§ WHAT NEEDS TO BE DONE: Replace "Uncheck" with "Clear" in the rows from the line with "Open the Refactor menu" up to and including the line with "Action: [x=134, y=589]". Return only those lines, with everything else left as it is.

Data listing
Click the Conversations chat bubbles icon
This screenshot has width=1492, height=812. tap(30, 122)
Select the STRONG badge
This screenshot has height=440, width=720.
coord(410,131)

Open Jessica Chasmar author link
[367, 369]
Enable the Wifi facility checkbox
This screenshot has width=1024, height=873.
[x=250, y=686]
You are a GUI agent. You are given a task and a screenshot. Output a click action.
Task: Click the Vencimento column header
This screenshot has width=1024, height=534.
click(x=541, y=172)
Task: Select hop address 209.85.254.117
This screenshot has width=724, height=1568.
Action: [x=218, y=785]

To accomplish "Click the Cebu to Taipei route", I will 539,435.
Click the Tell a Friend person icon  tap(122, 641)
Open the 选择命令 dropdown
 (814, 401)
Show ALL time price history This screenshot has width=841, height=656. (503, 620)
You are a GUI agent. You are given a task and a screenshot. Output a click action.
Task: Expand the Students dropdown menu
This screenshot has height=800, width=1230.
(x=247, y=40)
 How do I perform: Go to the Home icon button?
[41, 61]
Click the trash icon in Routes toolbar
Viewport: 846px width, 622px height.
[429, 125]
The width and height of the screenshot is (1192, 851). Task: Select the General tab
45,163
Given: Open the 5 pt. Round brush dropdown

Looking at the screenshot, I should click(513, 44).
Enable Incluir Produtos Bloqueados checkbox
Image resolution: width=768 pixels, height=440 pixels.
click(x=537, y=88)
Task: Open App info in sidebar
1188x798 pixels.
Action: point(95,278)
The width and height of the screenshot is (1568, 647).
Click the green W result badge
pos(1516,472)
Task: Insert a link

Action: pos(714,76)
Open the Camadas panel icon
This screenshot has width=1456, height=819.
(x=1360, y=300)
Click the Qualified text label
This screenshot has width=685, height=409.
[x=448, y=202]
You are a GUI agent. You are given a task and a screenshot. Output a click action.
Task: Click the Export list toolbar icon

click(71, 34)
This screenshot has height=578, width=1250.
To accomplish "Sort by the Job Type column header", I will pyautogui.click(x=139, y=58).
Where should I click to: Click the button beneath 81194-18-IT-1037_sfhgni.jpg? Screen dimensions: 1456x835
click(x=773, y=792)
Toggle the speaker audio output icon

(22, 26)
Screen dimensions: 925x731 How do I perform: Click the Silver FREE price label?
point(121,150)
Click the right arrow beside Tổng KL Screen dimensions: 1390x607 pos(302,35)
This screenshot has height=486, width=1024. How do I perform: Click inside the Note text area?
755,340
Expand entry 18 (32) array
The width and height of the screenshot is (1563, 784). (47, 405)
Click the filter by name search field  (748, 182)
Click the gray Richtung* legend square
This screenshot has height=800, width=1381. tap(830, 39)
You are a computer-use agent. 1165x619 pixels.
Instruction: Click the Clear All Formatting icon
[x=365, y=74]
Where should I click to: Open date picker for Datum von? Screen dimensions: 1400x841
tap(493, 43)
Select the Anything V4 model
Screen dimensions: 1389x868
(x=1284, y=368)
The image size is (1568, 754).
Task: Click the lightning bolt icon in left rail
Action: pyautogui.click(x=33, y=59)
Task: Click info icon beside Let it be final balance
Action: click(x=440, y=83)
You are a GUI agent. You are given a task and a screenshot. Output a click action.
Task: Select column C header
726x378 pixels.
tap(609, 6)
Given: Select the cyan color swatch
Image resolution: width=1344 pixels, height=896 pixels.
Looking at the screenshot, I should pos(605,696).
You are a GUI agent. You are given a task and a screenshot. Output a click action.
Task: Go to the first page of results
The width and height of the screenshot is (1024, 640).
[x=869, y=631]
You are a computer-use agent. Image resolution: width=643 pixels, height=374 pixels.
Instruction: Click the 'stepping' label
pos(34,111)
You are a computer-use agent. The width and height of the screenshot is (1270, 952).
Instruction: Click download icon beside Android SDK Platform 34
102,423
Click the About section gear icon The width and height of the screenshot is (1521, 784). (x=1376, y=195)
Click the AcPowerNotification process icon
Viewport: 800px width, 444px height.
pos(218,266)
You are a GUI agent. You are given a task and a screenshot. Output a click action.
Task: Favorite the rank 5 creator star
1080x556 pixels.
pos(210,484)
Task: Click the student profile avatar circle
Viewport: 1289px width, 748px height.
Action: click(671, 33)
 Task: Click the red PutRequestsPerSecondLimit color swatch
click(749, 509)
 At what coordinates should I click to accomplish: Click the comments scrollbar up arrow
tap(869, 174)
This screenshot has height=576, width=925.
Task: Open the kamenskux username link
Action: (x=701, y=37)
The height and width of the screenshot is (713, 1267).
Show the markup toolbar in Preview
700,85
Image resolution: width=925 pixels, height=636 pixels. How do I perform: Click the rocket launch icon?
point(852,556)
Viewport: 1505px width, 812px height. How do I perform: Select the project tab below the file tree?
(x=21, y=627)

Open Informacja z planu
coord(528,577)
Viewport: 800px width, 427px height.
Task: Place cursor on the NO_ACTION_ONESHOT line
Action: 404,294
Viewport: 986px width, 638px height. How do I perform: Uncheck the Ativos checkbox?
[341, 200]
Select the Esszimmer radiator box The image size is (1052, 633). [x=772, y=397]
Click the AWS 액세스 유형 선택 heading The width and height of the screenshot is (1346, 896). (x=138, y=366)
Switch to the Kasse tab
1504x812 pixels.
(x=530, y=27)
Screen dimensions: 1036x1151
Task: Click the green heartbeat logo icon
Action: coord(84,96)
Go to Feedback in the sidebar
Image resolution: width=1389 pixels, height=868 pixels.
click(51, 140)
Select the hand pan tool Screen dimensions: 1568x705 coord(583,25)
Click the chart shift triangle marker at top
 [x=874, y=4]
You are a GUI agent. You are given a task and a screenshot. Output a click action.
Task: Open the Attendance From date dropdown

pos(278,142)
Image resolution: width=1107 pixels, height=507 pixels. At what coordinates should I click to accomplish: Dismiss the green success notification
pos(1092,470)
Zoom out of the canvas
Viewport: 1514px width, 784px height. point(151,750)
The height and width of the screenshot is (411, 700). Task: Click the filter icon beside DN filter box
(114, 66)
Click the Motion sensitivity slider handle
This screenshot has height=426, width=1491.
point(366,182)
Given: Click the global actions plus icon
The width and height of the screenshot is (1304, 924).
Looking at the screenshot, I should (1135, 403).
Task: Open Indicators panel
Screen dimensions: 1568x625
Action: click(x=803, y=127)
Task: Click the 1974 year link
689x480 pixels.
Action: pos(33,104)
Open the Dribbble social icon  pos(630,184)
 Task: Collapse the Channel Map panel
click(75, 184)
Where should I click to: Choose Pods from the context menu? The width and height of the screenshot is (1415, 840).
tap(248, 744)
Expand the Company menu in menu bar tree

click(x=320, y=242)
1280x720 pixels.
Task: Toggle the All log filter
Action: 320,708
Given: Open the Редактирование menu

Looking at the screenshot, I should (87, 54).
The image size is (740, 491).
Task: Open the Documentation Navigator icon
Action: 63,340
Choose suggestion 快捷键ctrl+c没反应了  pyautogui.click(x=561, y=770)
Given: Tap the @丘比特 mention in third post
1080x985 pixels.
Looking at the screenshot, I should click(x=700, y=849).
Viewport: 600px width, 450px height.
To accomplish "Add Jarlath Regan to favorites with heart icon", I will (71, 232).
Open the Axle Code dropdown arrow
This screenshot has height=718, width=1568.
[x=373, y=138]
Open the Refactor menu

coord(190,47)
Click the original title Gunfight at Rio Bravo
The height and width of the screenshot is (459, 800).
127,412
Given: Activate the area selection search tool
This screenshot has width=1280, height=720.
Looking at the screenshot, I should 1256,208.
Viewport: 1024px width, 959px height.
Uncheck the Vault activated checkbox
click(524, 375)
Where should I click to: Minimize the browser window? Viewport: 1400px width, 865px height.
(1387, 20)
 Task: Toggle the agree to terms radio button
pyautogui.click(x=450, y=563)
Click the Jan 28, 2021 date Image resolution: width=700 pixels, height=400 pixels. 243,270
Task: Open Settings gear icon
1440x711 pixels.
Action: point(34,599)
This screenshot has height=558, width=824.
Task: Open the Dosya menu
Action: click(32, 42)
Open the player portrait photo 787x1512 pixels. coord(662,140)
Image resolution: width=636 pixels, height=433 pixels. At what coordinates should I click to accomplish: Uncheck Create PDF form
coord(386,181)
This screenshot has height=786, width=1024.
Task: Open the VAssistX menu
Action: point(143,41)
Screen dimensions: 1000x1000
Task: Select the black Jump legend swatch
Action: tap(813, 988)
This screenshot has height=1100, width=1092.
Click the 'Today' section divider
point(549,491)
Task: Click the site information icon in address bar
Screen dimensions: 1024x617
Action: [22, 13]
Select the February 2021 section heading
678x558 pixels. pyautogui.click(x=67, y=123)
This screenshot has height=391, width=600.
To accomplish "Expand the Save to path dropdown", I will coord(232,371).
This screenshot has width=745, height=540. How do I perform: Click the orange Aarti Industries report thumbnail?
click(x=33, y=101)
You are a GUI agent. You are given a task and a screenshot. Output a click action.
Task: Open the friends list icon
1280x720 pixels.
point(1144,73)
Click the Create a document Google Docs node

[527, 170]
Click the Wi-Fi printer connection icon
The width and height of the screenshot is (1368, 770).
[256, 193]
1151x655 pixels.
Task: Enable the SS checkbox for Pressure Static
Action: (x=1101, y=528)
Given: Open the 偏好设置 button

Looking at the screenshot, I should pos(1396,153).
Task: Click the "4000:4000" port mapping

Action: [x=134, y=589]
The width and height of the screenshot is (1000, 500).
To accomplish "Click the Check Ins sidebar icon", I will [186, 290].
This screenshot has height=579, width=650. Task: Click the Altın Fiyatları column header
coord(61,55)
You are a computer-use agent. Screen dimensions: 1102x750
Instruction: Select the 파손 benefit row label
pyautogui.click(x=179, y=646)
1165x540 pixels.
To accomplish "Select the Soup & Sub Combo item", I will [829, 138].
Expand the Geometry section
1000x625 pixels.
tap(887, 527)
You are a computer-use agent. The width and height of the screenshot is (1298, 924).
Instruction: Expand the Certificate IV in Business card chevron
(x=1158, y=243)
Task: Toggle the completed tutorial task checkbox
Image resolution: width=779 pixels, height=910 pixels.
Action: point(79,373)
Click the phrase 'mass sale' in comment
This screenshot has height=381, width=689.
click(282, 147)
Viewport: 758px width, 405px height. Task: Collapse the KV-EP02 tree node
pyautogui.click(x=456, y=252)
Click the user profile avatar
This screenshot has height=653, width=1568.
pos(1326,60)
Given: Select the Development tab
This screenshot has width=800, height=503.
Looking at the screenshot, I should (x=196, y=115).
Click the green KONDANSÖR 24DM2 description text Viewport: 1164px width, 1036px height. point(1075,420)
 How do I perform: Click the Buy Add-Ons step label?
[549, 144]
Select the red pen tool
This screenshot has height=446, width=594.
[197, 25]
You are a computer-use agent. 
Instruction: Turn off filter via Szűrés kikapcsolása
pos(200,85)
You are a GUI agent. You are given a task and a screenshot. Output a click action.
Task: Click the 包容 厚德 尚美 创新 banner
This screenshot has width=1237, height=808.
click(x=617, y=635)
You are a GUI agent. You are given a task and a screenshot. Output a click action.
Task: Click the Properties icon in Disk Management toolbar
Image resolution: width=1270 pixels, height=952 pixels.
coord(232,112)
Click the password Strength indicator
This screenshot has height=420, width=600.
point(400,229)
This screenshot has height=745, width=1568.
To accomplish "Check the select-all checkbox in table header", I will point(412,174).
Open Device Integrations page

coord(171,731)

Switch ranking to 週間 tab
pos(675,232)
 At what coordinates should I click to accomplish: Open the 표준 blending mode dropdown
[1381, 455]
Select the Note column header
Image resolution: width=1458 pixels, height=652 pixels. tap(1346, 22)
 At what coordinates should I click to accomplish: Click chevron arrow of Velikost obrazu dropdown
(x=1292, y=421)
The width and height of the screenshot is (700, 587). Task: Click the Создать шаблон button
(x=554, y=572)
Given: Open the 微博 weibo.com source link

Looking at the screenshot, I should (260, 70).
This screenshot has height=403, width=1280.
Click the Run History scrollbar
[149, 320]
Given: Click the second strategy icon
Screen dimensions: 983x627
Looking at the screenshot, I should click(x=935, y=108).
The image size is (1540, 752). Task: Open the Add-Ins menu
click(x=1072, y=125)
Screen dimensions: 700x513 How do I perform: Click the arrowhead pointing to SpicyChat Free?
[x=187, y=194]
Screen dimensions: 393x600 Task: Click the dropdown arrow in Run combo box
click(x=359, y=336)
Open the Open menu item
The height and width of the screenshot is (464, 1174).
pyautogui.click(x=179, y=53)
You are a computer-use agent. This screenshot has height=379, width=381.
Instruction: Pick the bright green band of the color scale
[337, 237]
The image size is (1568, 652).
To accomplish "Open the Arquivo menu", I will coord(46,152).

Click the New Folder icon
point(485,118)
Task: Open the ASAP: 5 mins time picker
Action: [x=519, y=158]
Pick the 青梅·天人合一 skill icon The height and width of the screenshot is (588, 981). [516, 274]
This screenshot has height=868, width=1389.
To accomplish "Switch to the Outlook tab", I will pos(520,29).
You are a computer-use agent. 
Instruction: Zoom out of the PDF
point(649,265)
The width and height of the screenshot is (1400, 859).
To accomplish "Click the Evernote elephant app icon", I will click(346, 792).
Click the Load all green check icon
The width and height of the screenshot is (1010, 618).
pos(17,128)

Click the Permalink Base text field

§ SOLUTION FOR THIS EXERCISE:
Open the Refactor menu

coord(190,47)
Click the original title Gunfight at Rio Bravo
The height and width of the screenshot is (459, 800).
127,412
Given: Activate the area selection search tool
This screenshot has width=1280, height=720.
Looking at the screenshot, I should 1256,208.
Viewport: 1024px width, 959px height.
Clear the Vault activated checkbox
click(524, 375)
Where should I click to: Minimize the browser window? Viewport: 1400px width, 865px height.
(1387, 20)
 Task: Toggle the agree to terms radio button
pyautogui.click(x=450, y=563)
Click the Jan 28, 2021 date Image resolution: width=700 pixels, height=400 pixels. 243,270
Task: Open Settings gear icon
1440x711 pixels.
Action: point(34,599)
This screenshot has height=558, width=824.
Task: Open the Dosya menu
Action: click(32, 42)
Open the player portrait photo 787x1512 pixels. coord(662,140)
Image resolution: width=636 pixels, height=433 pixels. At what coordinates should I click to accomplish: Clear Create PDF form
coord(386,181)
This screenshot has height=786, width=1024.
Task: Open the VAssistX menu
Action: point(143,41)
Screen dimensions: 1000x1000
Task: Select the black Jump legend swatch
Action: tap(813, 988)
This screenshot has height=1100, width=1092.
Click the 'Today' section divider
point(549,491)
Task: Click the site information icon in address bar
Screen dimensions: 1024x617
Action: [22, 13]
Select the February 2021 section heading
678x558 pixels. pyautogui.click(x=67, y=123)
This screenshot has height=391, width=600.
To accomplish "Expand the Save to path dropdown", I will coord(232,371).
This screenshot has width=745, height=540. How do I perform: Click the orange Aarti Industries report thumbnail?
click(x=33, y=101)
You are a GUI agent. You are given a task and a screenshot. Output a click action.
Task: Open the friends list icon
1280x720 pixels.
point(1144,73)
Click the Create a document Google Docs node

[527, 170]
Click the Wi-Fi printer connection icon
The width and height of the screenshot is (1368, 770).
[256, 193]
1151x655 pixels.
Task: Enable the SS checkbox for Pressure Static
Action: (x=1101, y=528)
Given: Open the 偏好设置 button

Looking at the screenshot, I should pos(1396,153).
Task: Click the "4000:4000" port mapping

Action: [x=134, y=589]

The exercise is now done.